[ARTICLE]:
Understanding Elias-Fano representation

Last updated 2023-09-05. Written by Magnus Holm (judofyr@gmail.com).

Elias-Fano representation is a powerful technique which appears to be somewhat forgotten. It’s a way to store a sequence of sorted numbers efficiently. In some circles it’s taken for granted (i.e. computer science papers around succinct data structures or inverted indexes), but on the whole you’ll find very few resources about it online. There’s not even a Wikipedia article about the topic! And more confusingly you’ll find Wikipedia articles about everything else related to Elias: Elias gamma coding, Elias delta coding, Elias omega coding, Shannon-Fano-Elias coding. None of these have anything to do with Elias-Fano representation.

You might find some implementations of Elias-Fano representation, and when you look at the actual code it’s deceptively simple. This might make it easy to use, but it doesn’t help in anyway to understand how and why it works.

[AVAILABLE RECORDS]:
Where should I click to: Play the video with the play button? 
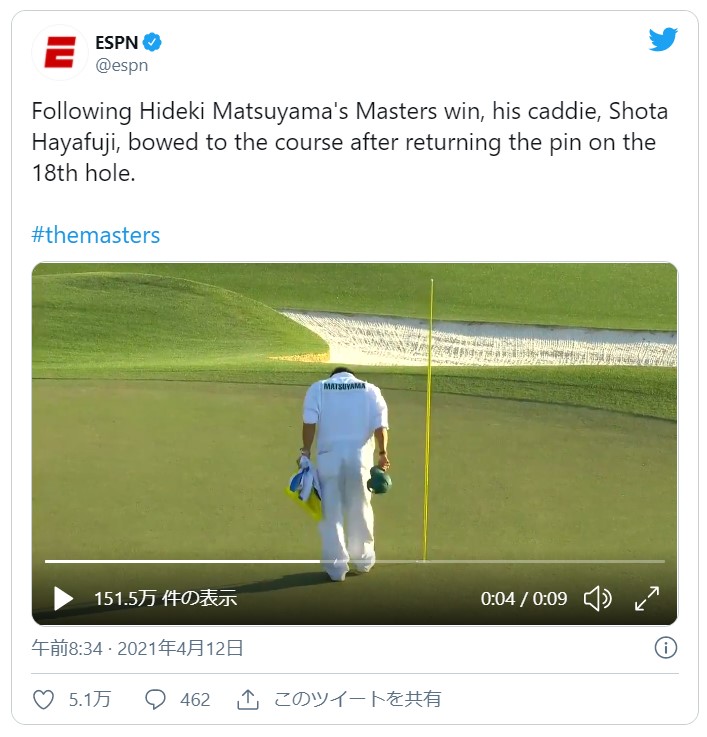pyautogui.click(x=63, y=598)
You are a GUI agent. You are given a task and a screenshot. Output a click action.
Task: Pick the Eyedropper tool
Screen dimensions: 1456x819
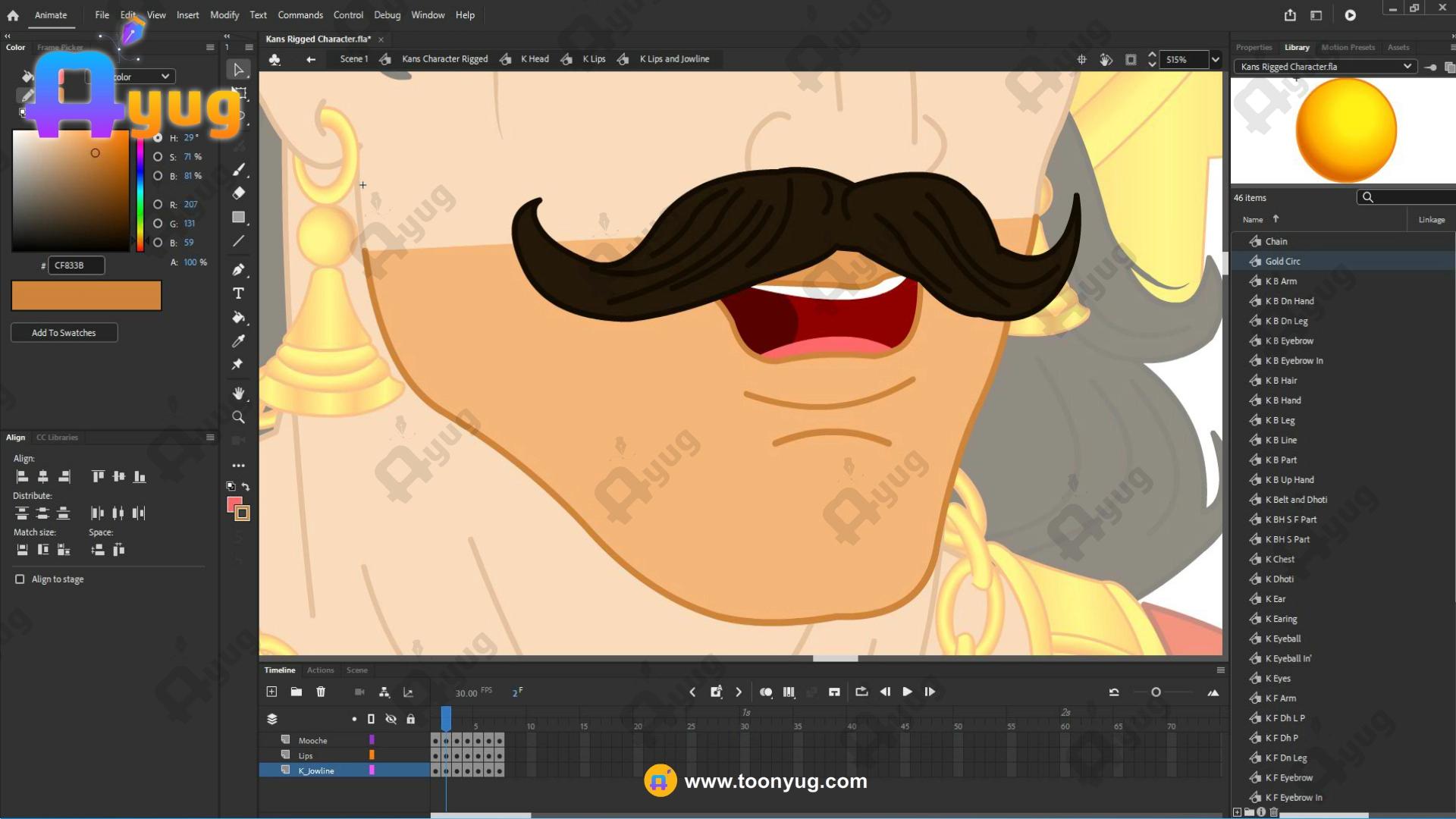point(238,341)
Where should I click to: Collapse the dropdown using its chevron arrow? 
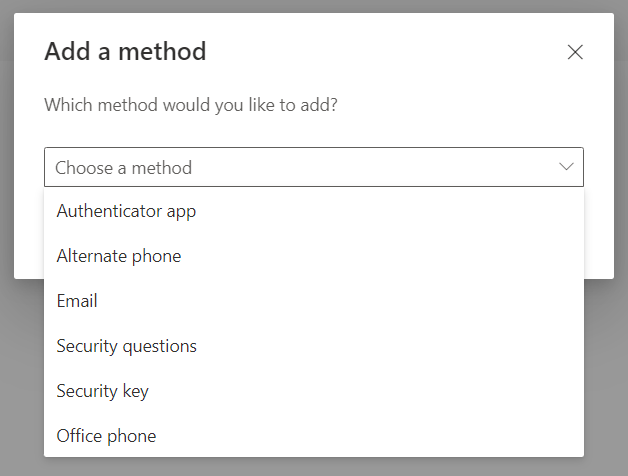pyautogui.click(x=566, y=167)
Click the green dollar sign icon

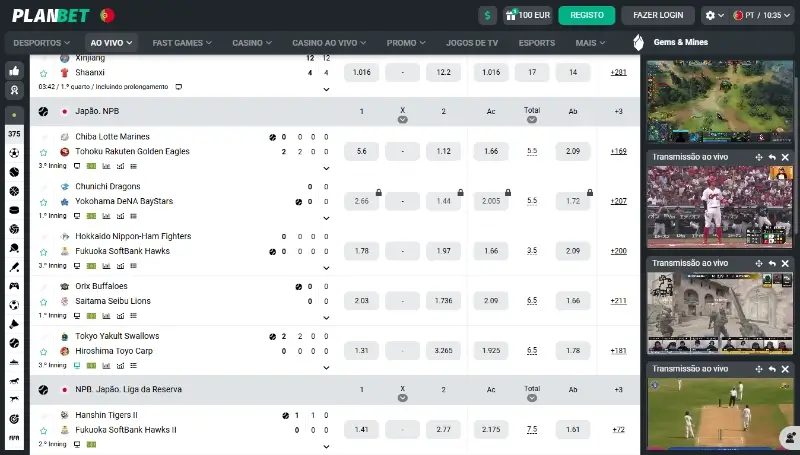click(x=487, y=15)
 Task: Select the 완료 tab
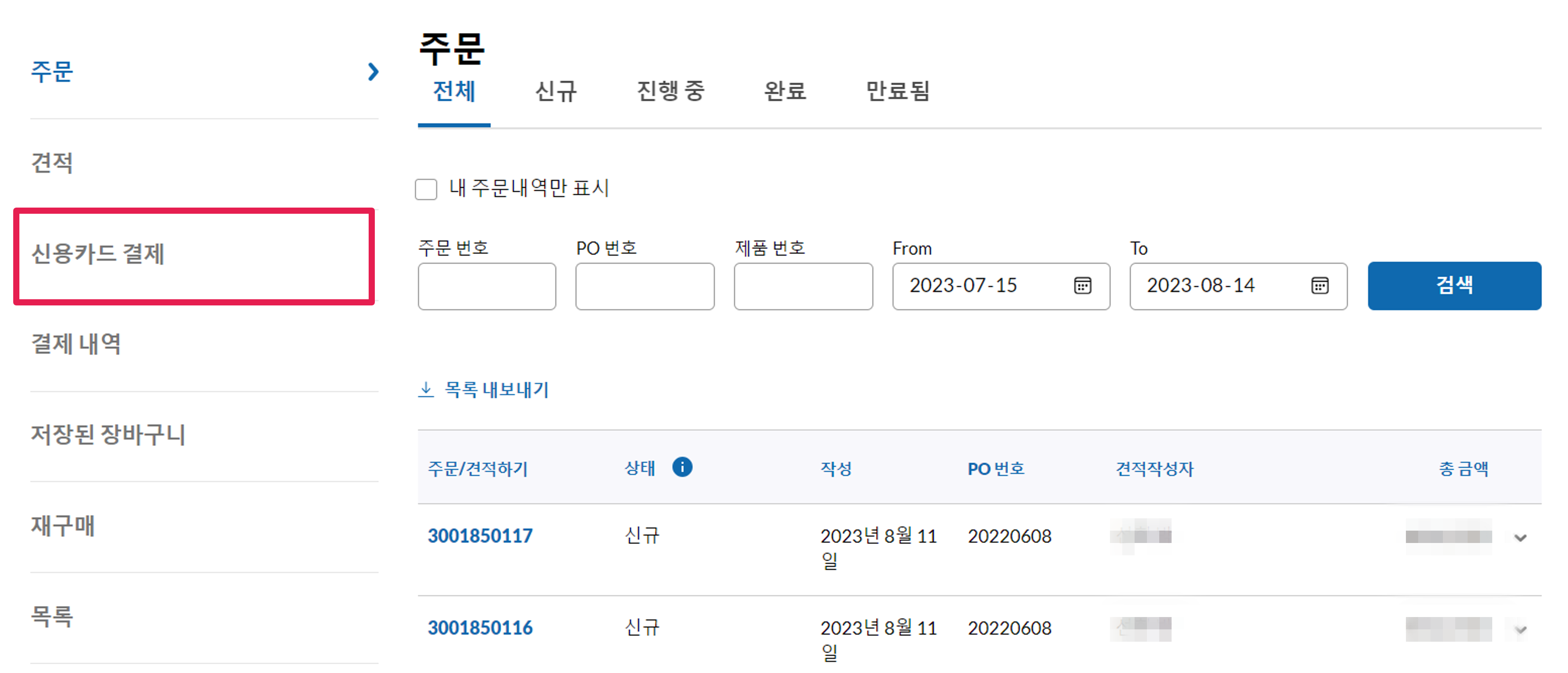784,91
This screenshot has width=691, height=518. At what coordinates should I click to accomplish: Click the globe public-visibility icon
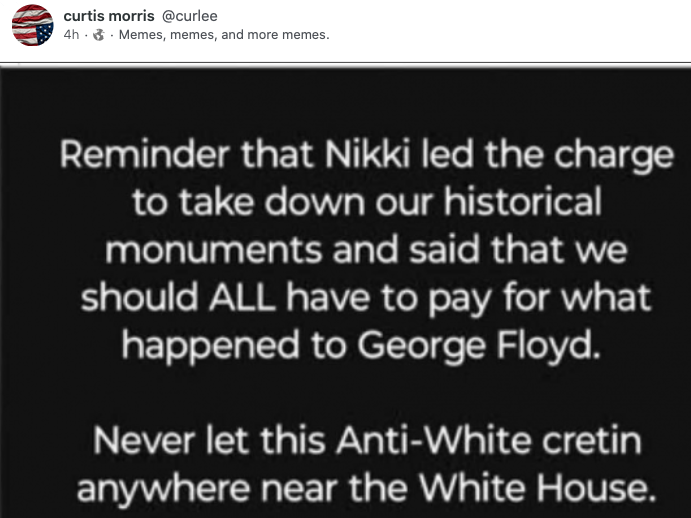[99, 35]
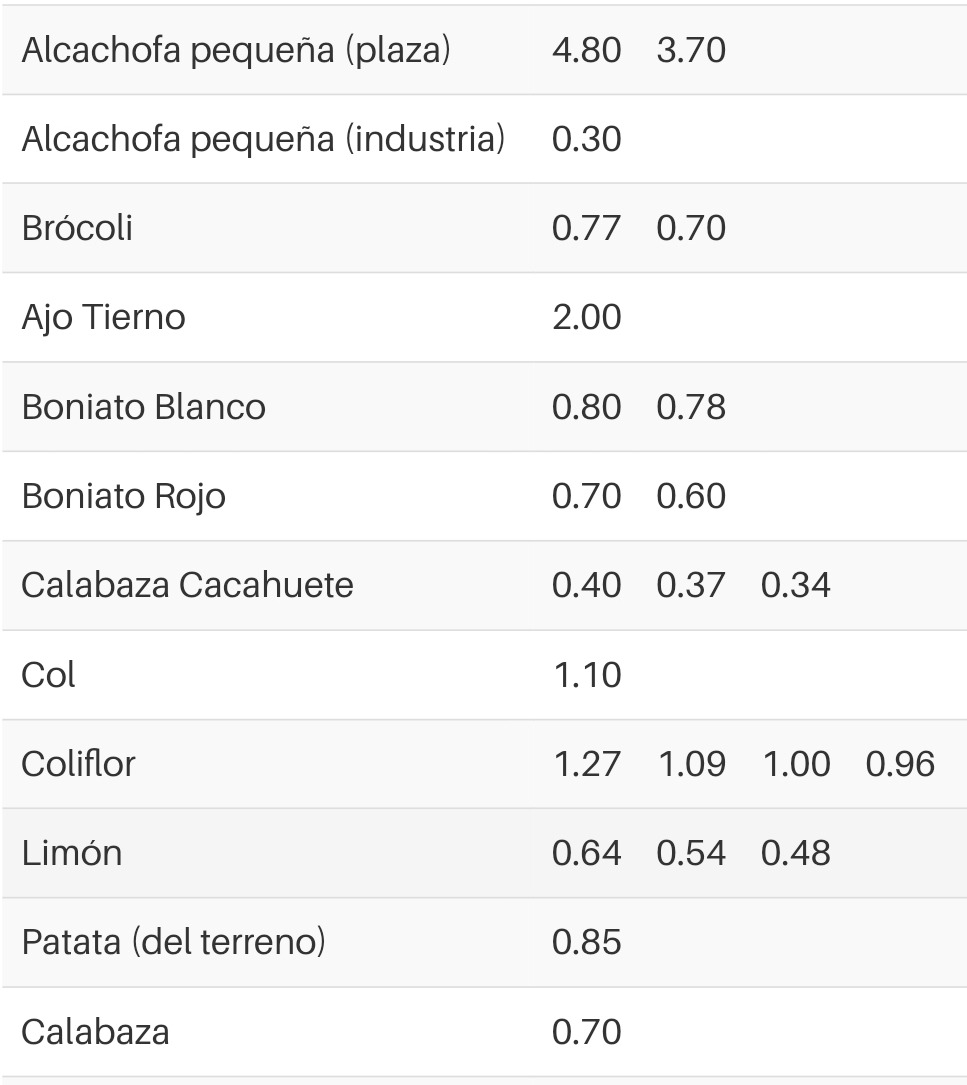Select the Alcachofa pequeña (plaza) row label
967x1085 pixels.
point(236,51)
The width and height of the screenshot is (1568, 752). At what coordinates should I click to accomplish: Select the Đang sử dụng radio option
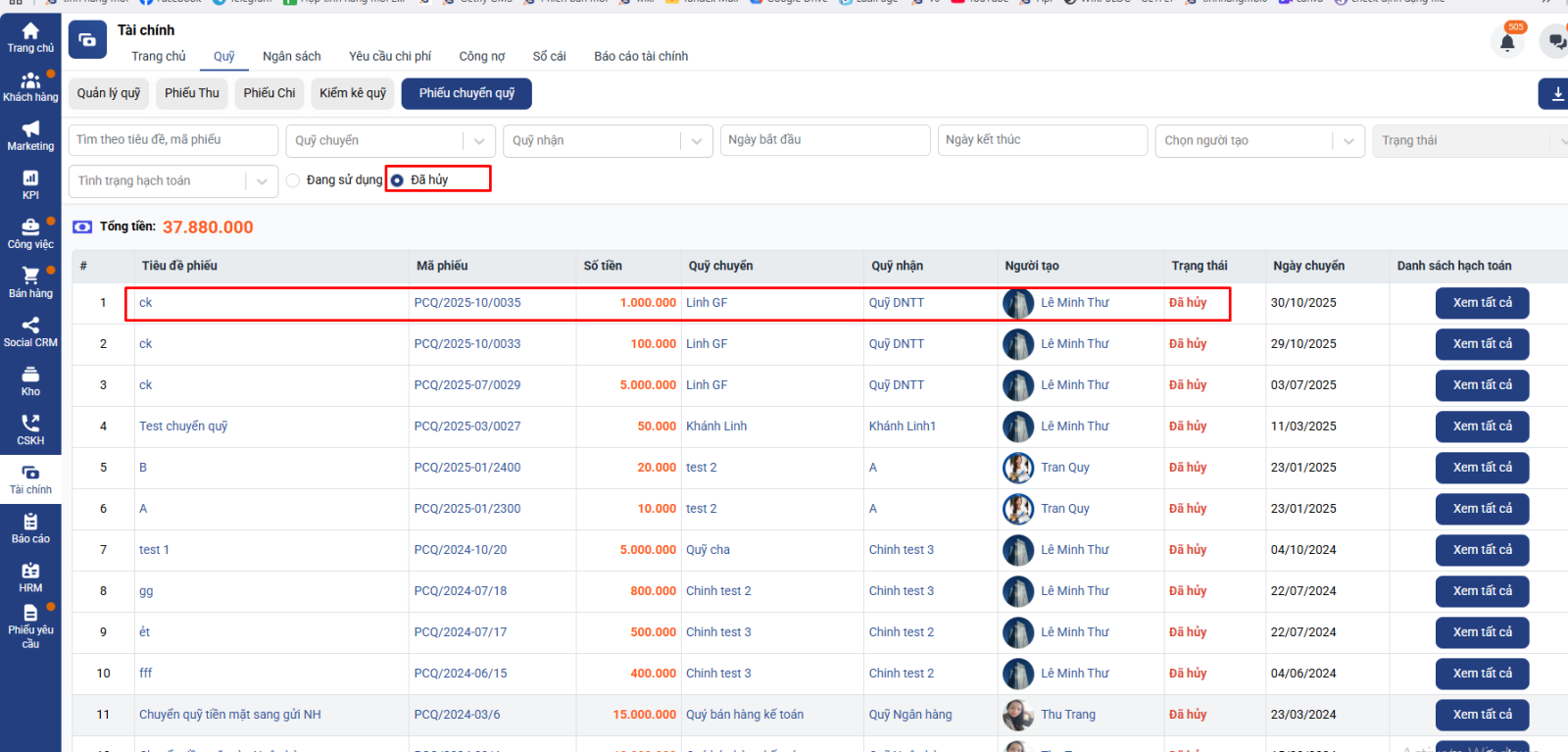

[JOBS]:
1: Copy out every click-location record above, swapping "screenshot" for "screen capture" wherever it appears and changing nothing else. Leave the pictures out.
2: Pick up the Elias-Fano article after its final sentence and keep writing.

[ANSWERS TO THE EXERCISES]:
1:
Where should I click to: Play the video with the play button? 
pyautogui.click(x=63, y=598)
You are a GUI agent. You are given a task and a screen capture. Output a click action.
Task: Pick the Eyedropper tool
Screen dimensions: 1456x819
point(238,341)
Where should I click to: Collapse the dropdown using its chevron arrow? 
pyautogui.click(x=566, y=167)
Click the green dollar sign icon

click(x=487, y=15)
 Task: Select the 완료 tab
784,91
This screen capture has width=691, height=518. At what coordinates should I click to accomplish: Click the globe public-visibility icon
[99, 35]
Select the Alcachofa pequeña (plaza) row label
967x1085 pixels.
point(236,51)
The width and height of the screen capture is (1568, 752). At what coordinates should I click to accomplish: Select the Đang sử dụng radio option

2:
In this article we’ll slowly build up our intuition. Elias-Fano representation is based on splitting up our bits and using two different representation for the lower and higher bits. We’ll start by describing each of these representations separately to understand why we need both.

Use case: Inverted indexes
Representation 1: Fixed-size compact encoding
Representation 2: Unary Delta Encoding
When Unary Delta Encoding goes wrong
Elias-Fano: Best of both worlds
Why not just delta encoding?
Show me the code!

Use case: Inverted indexes

A typical use case where you would use Elias-Fano is for inverted indexes. Inverted indexes is a way of enabling full-text search, commonly used in search engines like ElasticSearch. The concept is quite simple: We give each of our document a unique document ID (typically a 32-bit integer). We then loop over all of the words in all of the documents and build an index as follows:

The word "elias" is mentioned in documents 1, 3, 9, 12, 14, 15.
The word "fano" is mentioned in documents 1, 5, 9, 10, 15.
The word "representation" is mentioned in documents 1, 2, 14, 15.
…

Once we have such an inverted index we can efficiently find all documents which matches a query string. To find all documents which contains “elias fano representation” we go through the inverted index and determine that documents 1 and 15 are the only ones who contain all of these words. The search engine would then retrieve the full content of these documents and do further scoring to find the best possible match.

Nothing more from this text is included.